En el punto minúsculo de un embrión y en el instante exacto y anónimo en que comienza la existencia de una persona, confluyen dos historias: la del padre y la de la madre, que han recorrido los siglos desde que Dios soñó la creación, la puso en camino y la fue acompañando a lo largo de los tiempos. Nuestros apellidos resumen esas dos trayectorias que se encuentran y nuestro nombre propio nos recuerda que se ha formado un ser absolutamente original y único.
Sólo Dios puede amar a cada persona de manera única y sin la más mínima sombra.
El Bautismo es también un punto de partida. Jesús se sintió elegido para anunciar el Reino de Dios, del que Juan hablaba como futuro. Jesús lo percibe ya presente como un acontecimiento: ya estaba llegando y Él lo veía brotar en medio del pueblo sencillo de Galilea, pero con la discreción de las semillas de trigo que maduran bajo la tierra y con la suavidad con que sus hojas rasgan la superficie cuando empiezan a crecer.
Este camino humano-divino que hemos hecho y que he descrito, nos lleva a concretarlo en un rostro: El papa Francisco.
Él es ese Mensajero de la Misericordia que Dios ha dado a Su Iglesia y al mundo para recrear la vida en cada encuentro que se tiene con él.
Para anunciar el Reino de Dios sin exclusiones, para enseñarnos a caminar entre el trigo y la cizaña sin perder nuestra identidad de bautizados. Ese hombre sacerdote, obispo y papa que se pone al servicio de la Iglesia y del mundo para decirnos insistentemente que el amor es posible, que el perdón puede ser una realidad, que el diálogo y la reconciliación son caminos para los pueblos.
Para decirnos sin escaramuzas que donde abundó el pecado, sobreabundó la Gracia.
Recientemente en su Carta Pastoral sobre el Año de la Misericordia, nos decía: “Jesucristo rostro de la Misericordia del Padre”, nos reveló la Misericordia de Dios. Y explica que nuestro Dios, a lo largo de toda la Biblia, se nos muestra cercano, paciente y “rico en Misericordia” (Ef. 2,4) y que “no nos trata como merecen nuestros pecados” (Salmo 103,10) porque “Su Misericordia es eterna” (Dan. 3,89).
Para gritarnos a nuestros corazones que sólo podremos ser personas cuando somos comunidad y todos importan sin el “descarte” de muchos y con la necesidad de todos.
Es el itinerante de la mano tendida, donde toda pupila encuentra sus ojos. Esos ojos que nos invitan a la vida y hace que nuestras débiles voluntades se conviertan en fuerza que no atropella y que salva.

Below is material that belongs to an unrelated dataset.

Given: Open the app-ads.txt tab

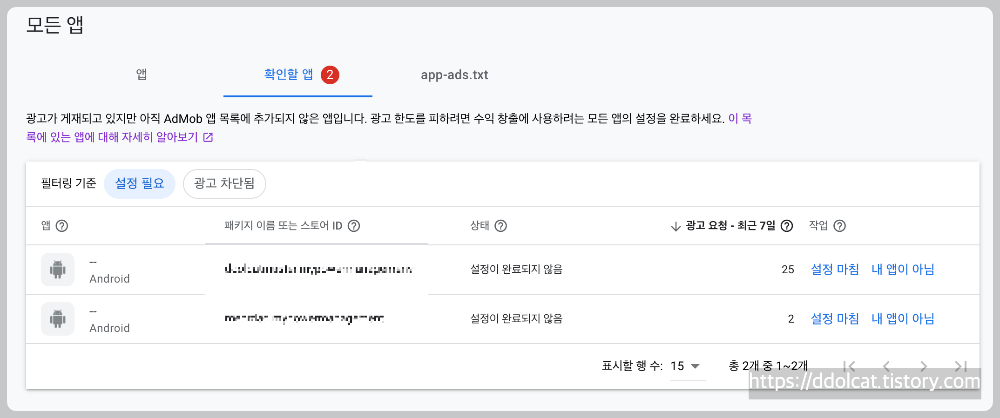Looking at the screenshot, I should 454,75.
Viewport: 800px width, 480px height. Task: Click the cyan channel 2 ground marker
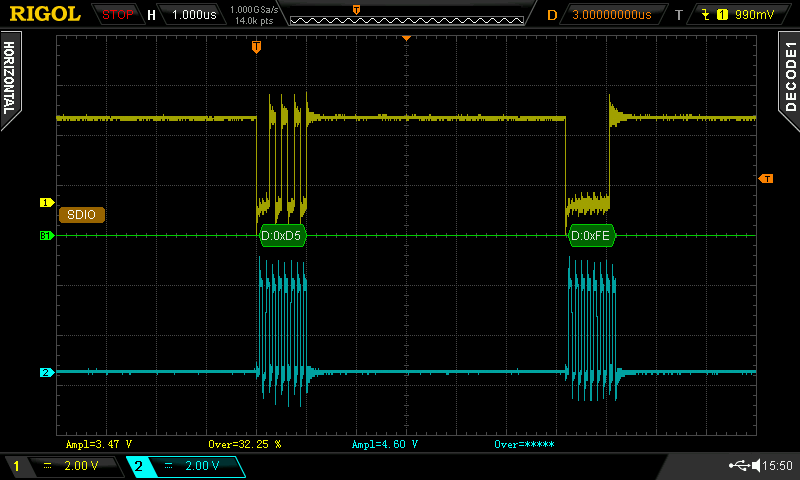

Querido papa Francisco, sigue así, pasando por nuestras calles y ciudades levantándonos a cantar al sol y a la madre tierra, a la vida y al amor. Bienvenido a Cuba papa Francisco.
* Monseñor Juan de Dios Hernández Ruiz fue ordenado sacerdote en 1976 y obispo en 2005. Fue director espiritual del Seminario de La Habana y figura clave en el proceso de Reflexión Eclesial Cubana. Licenciado en Teología por la Pontificia Universidad Gregoriana de Roma.